(Dataset items)
****

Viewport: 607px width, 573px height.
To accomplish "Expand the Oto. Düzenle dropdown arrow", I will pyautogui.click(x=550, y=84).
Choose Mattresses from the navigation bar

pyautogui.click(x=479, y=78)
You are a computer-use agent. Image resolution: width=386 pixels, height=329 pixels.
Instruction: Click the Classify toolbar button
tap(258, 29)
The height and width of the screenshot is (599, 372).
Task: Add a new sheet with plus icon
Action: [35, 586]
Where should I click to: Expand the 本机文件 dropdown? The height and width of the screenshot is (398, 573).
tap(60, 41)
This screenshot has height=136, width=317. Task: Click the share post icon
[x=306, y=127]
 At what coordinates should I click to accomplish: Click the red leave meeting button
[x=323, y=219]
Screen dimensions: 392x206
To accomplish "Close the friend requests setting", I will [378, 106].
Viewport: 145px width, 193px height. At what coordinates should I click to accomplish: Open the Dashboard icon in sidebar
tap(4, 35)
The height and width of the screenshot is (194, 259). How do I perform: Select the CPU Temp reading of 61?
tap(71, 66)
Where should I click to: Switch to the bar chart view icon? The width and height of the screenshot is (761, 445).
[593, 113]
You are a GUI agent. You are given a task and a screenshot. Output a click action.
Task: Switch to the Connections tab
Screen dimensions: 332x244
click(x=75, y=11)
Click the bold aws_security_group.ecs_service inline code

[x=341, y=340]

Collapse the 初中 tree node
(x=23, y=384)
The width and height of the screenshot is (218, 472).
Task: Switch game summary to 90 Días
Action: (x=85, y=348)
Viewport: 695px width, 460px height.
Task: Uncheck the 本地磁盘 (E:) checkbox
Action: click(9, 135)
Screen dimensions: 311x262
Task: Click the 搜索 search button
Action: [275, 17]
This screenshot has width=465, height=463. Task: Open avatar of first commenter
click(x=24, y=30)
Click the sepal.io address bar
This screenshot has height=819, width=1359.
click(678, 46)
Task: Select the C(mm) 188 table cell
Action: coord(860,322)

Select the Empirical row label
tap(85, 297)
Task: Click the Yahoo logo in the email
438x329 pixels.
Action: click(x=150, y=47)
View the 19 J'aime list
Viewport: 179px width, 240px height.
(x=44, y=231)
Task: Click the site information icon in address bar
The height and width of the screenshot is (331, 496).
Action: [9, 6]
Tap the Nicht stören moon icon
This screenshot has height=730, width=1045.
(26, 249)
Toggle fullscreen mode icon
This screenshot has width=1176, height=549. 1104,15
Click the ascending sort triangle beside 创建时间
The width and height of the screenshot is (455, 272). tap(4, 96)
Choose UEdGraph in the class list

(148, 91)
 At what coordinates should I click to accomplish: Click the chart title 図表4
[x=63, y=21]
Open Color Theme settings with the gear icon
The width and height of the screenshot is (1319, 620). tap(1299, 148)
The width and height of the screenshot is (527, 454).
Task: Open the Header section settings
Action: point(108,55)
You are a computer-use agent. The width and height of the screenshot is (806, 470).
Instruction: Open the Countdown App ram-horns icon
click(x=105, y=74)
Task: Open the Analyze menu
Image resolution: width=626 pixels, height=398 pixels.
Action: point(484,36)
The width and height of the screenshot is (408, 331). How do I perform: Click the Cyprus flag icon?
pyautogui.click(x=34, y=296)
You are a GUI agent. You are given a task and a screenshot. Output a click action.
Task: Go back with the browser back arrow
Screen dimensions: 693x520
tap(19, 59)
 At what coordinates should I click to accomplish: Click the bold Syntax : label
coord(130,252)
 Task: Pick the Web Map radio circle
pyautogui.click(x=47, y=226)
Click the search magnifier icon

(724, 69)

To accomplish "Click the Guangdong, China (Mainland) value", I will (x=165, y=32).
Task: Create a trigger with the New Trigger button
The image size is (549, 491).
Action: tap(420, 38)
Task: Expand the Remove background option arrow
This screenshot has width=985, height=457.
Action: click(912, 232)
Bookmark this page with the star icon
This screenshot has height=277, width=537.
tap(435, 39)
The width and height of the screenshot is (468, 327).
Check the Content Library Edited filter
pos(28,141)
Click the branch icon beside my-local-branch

****

- [Exercise] Go through the entries. Report every line that contains the word "address".

- [Answer to this exercise]
Click the sepal.io address bar
Task: Click the site information icon in address bar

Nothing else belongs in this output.